→ WHAT YOU ARE ASKED TO DO:
Below are records; copy every line among them that contains the word "coordinates".

+--

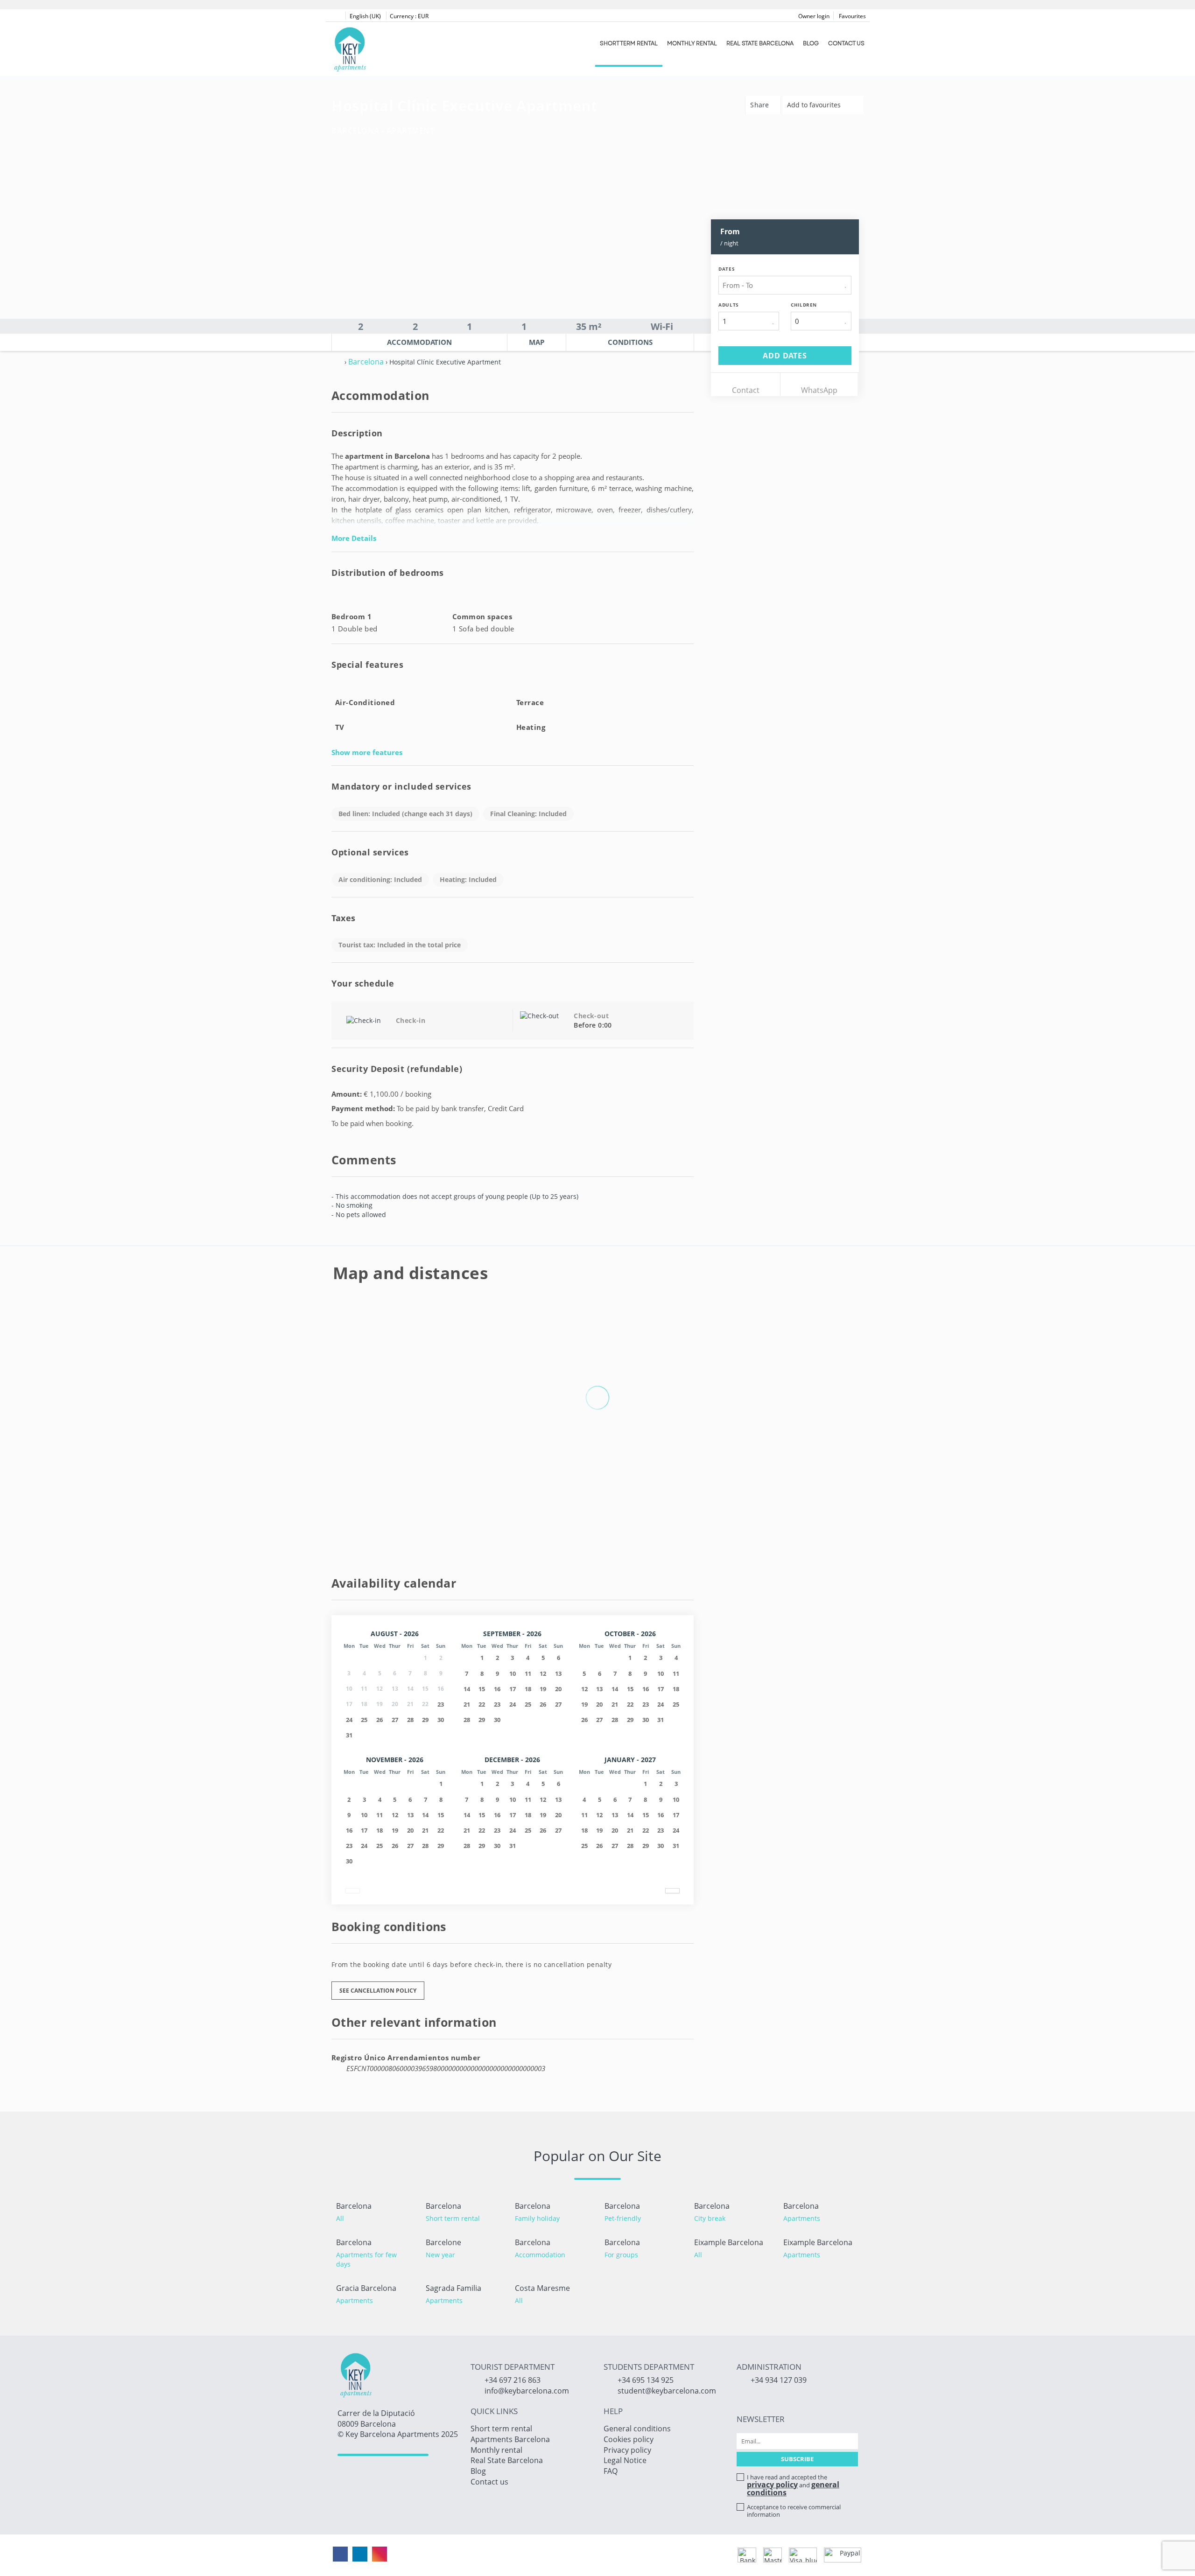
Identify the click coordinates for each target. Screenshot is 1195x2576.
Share (760, 104)
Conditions (630, 342)
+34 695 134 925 (646, 2380)
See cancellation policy (377, 1991)
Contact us (846, 43)
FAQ (611, 2471)
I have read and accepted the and (793, 2484)
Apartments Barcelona (510, 2439)
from (730, 231)
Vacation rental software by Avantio (551, 2555)
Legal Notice (625, 2460)
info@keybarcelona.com (527, 2391)
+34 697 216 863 (513, 2380)
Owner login (813, 16)
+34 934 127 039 (779, 2380)
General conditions (637, 2428)
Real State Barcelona (760, 43)
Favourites (851, 16)
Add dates (785, 355)
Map (536, 342)
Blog (811, 43)
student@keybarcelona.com (667, 2391)
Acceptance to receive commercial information (794, 2510)
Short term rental (629, 43)
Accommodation (419, 342)
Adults (728, 304)
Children (804, 304)
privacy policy (772, 2484)
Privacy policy (627, 2450)
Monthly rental (692, 43)
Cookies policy (629, 2439)
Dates (726, 269)
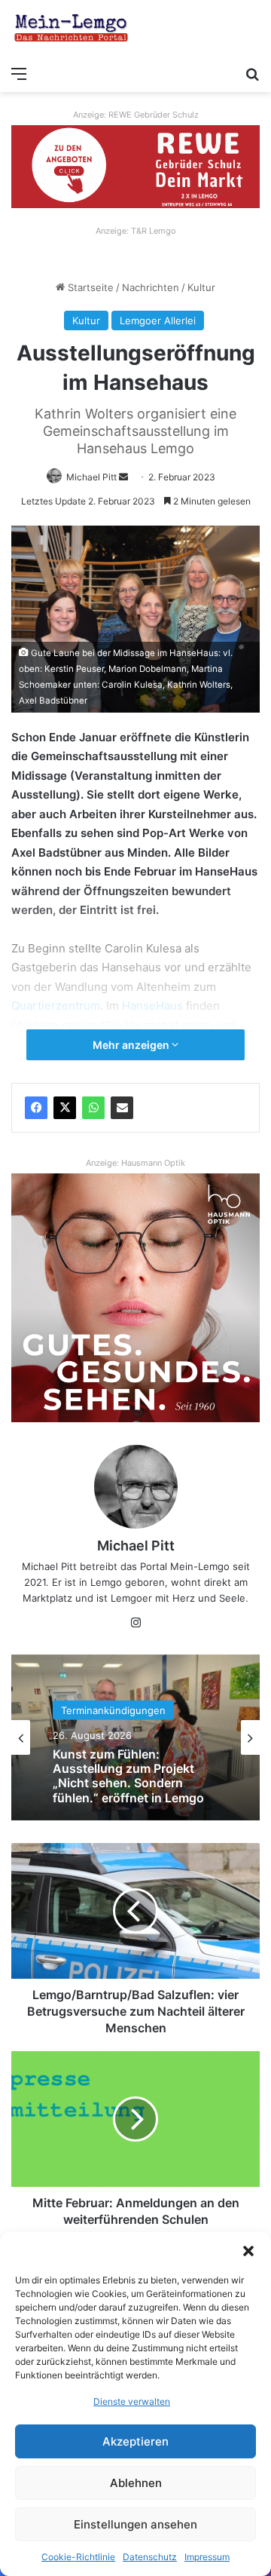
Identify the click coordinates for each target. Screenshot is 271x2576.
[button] (248, 2251)
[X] (64, 1107)
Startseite (89, 287)
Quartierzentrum (55, 1005)
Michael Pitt (91, 477)
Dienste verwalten (131, 2401)
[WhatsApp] (93, 1107)
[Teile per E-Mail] (122, 1107)
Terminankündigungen (113, 1731)
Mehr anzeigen (132, 1044)
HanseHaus (154, 1005)
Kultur (201, 287)
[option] (135, 1737)
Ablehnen (136, 2483)
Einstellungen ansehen (135, 2524)
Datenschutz (150, 2556)
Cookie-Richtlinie (78, 2556)
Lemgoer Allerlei (158, 320)
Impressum (207, 2556)
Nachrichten (150, 287)
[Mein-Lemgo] (71, 29)
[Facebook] (36, 1107)
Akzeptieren (135, 2441)
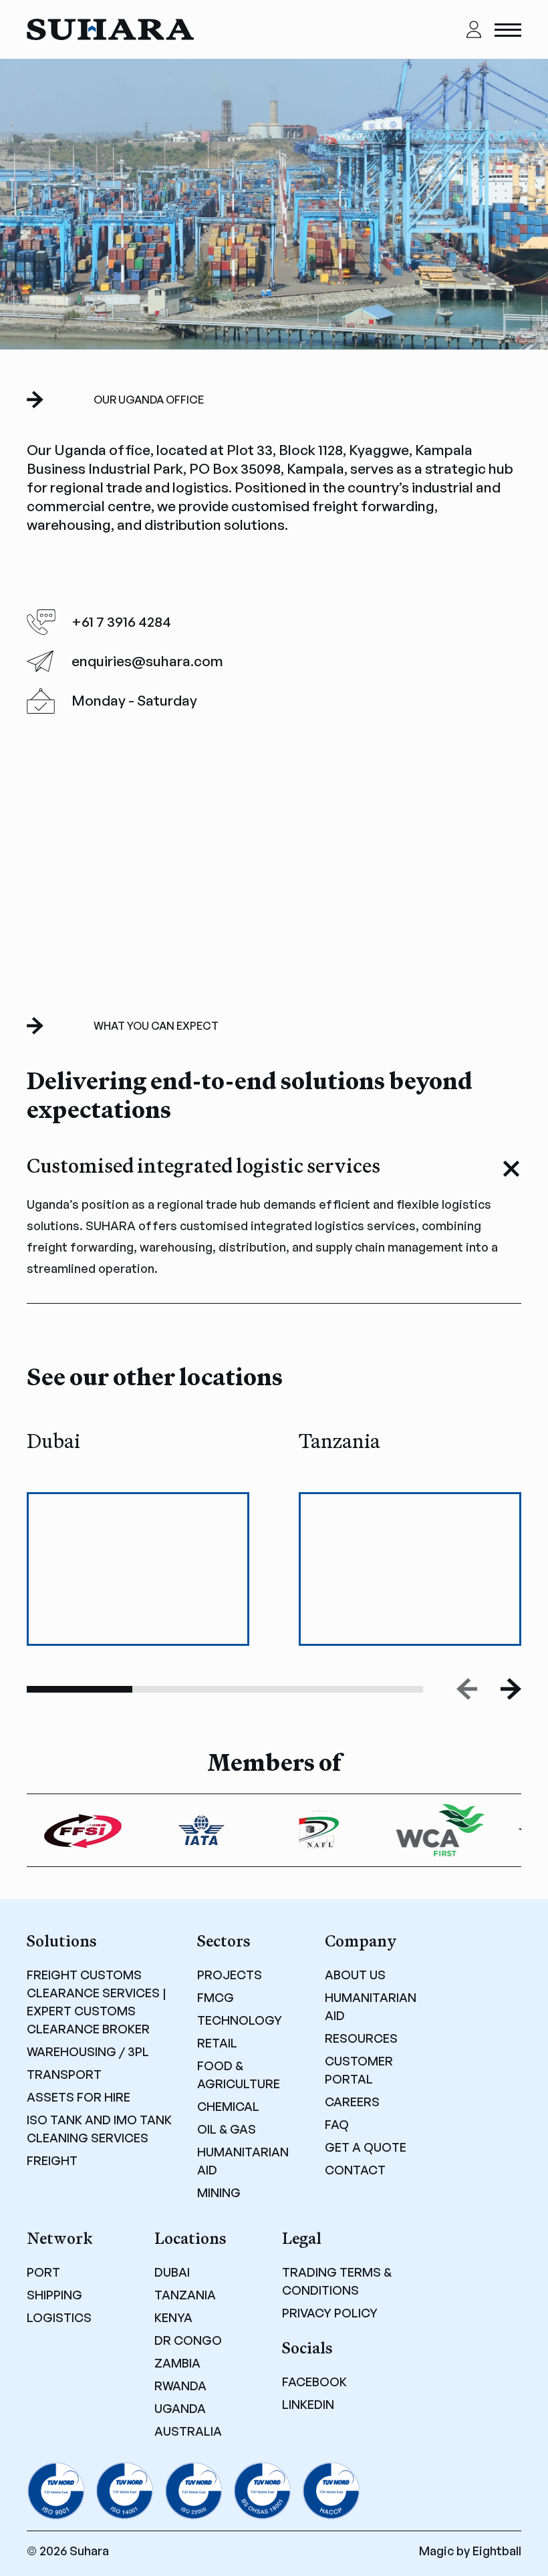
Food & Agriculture (238, 2074)
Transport (64, 2074)
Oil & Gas (226, 2129)
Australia (188, 2431)
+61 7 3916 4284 (121, 621)
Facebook (314, 2381)
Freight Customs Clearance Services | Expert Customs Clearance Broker (96, 2001)
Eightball (496, 2550)
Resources (361, 2038)
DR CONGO (188, 2340)
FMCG (215, 1997)
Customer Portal (359, 2069)
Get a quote (365, 2147)
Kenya (173, 2317)
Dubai (172, 2272)
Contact (355, 2169)
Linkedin (308, 2404)
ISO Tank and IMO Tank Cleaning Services (99, 2128)
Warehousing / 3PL (88, 2051)
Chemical (228, 2106)
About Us (355, 1974)
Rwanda (180, 2385)
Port (43, 2272)
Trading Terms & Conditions (337, 2281)
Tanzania (185, 2294)
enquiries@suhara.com (147, 661)
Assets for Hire (78, 2097)
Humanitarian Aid (243, 2160)
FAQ (337, 2124)
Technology (239, 2020)
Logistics (59, 2317)
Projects (229, 1974)
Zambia (177, 2362)
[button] (510, 1689)
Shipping (54, 2294)
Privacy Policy (330, 2312)
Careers (352, 2101)
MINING (219, 2192)
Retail (217, 2042)
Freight (52, 2160)
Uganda (180, 2408)
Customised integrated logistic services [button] (203, 1166)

+--

→ TASK OUTPUT:
Identify the click coordinates for each target. Screenshot is 1195x2576.
Identify the click coordinates for each target. Screenshot is 271x2576.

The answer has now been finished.